Set exercise - Output only the records between the lines holding "Levin, M.F. (219, 70)" and "Medium (863, 417)", inclusive, and swap "Thesis" for "Dissertation" while keeping everything else unchanged.

Records shown -
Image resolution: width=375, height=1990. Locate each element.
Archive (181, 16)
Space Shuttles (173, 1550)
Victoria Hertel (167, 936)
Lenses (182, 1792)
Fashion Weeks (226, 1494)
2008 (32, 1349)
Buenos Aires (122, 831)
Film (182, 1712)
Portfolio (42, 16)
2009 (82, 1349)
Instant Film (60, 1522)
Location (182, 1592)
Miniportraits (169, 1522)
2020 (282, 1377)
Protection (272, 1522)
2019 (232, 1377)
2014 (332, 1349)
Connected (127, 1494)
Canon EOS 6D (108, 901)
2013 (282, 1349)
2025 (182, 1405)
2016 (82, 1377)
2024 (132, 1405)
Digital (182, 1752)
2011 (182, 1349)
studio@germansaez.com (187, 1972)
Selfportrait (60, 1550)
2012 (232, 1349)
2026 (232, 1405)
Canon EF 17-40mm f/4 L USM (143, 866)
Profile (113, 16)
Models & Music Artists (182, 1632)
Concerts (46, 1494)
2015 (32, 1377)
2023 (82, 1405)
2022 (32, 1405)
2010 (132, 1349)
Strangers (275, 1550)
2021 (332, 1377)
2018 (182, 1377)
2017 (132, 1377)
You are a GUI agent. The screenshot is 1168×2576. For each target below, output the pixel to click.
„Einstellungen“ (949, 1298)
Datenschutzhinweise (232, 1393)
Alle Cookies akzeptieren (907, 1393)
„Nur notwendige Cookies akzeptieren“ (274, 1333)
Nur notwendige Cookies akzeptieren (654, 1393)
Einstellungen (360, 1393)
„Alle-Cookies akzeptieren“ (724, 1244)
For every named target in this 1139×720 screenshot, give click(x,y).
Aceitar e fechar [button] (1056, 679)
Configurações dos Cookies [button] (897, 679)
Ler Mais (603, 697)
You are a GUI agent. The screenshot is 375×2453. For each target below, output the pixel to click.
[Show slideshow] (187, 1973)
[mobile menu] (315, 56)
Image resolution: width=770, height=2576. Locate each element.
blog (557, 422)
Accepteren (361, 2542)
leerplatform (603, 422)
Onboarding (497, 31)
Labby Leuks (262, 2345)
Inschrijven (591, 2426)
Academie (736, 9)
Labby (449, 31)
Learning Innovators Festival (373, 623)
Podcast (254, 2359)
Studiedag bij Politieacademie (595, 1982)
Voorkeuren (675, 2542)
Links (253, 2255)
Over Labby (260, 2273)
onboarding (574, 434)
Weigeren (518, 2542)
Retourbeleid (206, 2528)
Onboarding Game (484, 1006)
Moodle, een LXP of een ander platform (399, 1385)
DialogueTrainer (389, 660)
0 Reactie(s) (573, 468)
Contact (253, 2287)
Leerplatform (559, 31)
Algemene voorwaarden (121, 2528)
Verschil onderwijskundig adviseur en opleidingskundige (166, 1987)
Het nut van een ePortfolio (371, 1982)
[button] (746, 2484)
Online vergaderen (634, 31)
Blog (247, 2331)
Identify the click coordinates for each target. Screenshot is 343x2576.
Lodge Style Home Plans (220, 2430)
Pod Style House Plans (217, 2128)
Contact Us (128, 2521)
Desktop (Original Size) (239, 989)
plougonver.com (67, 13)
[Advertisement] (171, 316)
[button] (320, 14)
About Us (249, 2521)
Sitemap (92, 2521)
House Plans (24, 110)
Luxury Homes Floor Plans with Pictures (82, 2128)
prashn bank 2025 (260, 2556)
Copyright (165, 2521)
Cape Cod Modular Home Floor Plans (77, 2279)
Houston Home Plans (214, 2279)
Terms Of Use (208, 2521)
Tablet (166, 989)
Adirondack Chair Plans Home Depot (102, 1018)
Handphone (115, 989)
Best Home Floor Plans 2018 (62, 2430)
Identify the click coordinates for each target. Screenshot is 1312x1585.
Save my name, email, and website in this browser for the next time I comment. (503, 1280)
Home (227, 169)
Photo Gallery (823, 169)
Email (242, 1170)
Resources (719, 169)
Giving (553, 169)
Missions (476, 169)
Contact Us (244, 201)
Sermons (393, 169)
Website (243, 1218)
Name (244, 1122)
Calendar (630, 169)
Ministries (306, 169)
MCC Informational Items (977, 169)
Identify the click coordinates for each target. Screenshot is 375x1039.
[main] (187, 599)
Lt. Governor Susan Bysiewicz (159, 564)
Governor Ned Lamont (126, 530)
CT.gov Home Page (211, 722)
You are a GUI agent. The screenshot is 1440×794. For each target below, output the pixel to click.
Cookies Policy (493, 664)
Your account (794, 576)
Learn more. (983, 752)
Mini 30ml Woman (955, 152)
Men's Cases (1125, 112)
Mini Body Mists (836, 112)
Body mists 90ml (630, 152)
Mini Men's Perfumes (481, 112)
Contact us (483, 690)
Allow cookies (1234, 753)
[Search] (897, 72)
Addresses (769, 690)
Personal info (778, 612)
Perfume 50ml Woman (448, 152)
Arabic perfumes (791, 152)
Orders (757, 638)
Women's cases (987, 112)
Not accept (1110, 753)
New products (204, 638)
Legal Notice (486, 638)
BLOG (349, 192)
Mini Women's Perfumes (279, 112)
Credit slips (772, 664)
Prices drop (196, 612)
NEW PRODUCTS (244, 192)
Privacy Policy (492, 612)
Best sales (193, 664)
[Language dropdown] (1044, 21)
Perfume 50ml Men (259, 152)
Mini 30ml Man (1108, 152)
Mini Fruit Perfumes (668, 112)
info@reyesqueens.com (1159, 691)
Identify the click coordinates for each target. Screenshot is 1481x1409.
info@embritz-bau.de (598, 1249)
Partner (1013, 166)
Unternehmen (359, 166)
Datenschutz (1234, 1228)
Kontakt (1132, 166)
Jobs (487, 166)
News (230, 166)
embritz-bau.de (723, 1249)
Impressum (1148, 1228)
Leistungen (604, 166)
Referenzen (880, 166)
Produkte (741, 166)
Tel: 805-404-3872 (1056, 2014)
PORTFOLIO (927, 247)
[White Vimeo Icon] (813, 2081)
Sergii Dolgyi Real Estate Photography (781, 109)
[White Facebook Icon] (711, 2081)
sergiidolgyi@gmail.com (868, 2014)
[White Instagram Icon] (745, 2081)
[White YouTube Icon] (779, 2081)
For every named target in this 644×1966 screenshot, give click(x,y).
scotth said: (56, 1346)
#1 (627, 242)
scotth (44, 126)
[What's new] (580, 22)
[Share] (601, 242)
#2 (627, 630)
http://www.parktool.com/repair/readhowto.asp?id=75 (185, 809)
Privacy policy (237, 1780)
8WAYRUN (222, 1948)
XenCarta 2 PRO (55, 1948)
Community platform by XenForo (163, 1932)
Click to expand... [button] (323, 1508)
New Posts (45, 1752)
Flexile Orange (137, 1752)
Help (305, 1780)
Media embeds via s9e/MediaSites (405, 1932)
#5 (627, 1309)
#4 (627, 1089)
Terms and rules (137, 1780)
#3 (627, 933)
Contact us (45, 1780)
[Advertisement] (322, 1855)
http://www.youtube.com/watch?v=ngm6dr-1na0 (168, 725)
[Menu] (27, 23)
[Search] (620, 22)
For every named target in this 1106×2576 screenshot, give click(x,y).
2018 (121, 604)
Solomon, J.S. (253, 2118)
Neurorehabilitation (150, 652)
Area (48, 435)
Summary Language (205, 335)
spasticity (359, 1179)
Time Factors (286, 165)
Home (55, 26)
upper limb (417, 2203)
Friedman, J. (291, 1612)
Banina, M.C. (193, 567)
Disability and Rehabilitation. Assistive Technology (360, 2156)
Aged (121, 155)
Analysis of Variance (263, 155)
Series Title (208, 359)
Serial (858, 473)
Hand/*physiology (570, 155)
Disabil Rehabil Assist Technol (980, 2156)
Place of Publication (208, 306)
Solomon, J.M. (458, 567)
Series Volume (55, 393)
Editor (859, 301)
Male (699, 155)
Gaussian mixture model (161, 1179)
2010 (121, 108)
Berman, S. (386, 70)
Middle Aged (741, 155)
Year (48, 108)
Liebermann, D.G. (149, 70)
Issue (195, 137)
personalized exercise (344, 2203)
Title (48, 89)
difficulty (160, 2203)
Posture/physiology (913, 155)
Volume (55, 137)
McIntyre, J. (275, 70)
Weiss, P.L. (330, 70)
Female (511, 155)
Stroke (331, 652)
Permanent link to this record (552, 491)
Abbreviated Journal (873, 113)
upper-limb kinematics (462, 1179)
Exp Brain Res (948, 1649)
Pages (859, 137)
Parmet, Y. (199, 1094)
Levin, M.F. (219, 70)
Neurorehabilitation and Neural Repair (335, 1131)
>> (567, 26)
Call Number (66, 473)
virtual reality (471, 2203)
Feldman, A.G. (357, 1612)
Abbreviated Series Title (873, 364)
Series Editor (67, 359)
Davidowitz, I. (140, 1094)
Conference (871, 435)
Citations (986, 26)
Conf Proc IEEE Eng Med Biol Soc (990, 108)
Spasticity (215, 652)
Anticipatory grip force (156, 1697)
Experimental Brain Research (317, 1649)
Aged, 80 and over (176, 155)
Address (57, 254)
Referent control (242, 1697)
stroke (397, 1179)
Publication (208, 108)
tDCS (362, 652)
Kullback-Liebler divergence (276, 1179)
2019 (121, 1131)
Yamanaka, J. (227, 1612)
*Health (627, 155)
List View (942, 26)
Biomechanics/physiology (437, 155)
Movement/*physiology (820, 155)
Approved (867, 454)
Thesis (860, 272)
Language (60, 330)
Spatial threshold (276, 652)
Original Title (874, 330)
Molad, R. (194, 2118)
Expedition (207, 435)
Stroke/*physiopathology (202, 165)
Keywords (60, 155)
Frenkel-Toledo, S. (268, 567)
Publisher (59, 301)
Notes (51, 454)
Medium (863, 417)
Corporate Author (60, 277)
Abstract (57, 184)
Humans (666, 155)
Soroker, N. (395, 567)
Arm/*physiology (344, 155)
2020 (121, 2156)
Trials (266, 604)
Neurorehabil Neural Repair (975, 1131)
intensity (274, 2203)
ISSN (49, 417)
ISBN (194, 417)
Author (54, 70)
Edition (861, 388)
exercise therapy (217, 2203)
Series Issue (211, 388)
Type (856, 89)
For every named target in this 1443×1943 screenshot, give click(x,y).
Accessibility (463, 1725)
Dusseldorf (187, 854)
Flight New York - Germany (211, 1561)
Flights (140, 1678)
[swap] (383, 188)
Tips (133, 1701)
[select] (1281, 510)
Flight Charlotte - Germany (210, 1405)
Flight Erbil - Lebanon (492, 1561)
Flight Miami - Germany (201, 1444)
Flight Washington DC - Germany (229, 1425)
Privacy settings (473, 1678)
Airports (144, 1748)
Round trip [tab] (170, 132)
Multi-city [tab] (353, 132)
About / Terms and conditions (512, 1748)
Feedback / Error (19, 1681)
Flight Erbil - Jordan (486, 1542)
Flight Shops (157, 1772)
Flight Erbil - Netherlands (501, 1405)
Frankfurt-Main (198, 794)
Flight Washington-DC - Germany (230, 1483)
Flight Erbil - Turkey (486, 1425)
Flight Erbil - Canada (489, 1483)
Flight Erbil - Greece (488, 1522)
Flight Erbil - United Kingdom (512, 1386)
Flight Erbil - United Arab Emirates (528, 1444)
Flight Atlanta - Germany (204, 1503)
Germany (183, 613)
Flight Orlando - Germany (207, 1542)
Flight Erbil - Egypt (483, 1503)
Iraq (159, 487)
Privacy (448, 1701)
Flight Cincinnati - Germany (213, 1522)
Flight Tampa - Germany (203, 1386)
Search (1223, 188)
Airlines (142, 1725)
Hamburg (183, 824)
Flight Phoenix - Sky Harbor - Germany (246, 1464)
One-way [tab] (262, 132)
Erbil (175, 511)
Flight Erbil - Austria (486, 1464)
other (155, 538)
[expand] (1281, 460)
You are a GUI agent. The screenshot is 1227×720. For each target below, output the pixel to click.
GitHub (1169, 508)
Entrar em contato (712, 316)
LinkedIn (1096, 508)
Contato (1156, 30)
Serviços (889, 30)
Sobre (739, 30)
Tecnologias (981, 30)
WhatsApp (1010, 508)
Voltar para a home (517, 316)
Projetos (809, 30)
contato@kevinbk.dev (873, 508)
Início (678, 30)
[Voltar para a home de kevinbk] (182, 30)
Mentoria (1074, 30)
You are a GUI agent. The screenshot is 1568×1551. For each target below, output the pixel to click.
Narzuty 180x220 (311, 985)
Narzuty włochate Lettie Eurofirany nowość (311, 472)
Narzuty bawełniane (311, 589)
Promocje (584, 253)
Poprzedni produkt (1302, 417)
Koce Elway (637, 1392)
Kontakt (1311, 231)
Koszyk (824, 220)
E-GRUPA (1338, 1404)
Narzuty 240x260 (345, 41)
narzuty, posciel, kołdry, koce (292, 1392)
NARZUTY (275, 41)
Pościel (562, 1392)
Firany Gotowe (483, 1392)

The solution -
Levin, M.F. (219, 70)
Neurorehabilitation and Neural Repair (335, 1131)
>> (567, 26)
Call Number (66, 473)
virtual reality (471, 2203)
Feldman, A.G. (357, 1612)
Abbreviated Series Title (873, 364)
Series Editor (67, 359)
Davidowitz, I. (140, 1094)
Conference (871, 435)
Citations (986, 26)
Conf Proc IEEE Eng Med Biol Soc (990, 108)
Spasticity (215, 652)
Anticipatory grip force (156, 1697)
Experimental Brain Research (317, 1649)
Aged, 80 and over (176, 155)
Address (57, 254)
Referent control (242, 1697)
stroke (397, 1179)
Publication (208, 108)
tDCS (362, 652)
Kullback-Liebler divergence (276, 1179)
2019 (121, 1131)
Yamanaka, J. (227, 1612)
*Health (627, 155)
List View (942, 26)
Biomechanics/physiology (437, 155)
Movement/*physiology (820, 155)
Approved (867, 454)
Dissertation (860, 272)
Language (60, 330)
Spatial threshold (276, 652)
Original Title (874, 330)
Molad, R. (194, 2118)
Expedition (207, 435)
Stroke/*physiopathology (202, 165)
Keywords (60, 155)
Frenkel-Toledo, S. (268, 567)
Publisher (59, 301)
Notes (51, 454)
Medium (863, 417)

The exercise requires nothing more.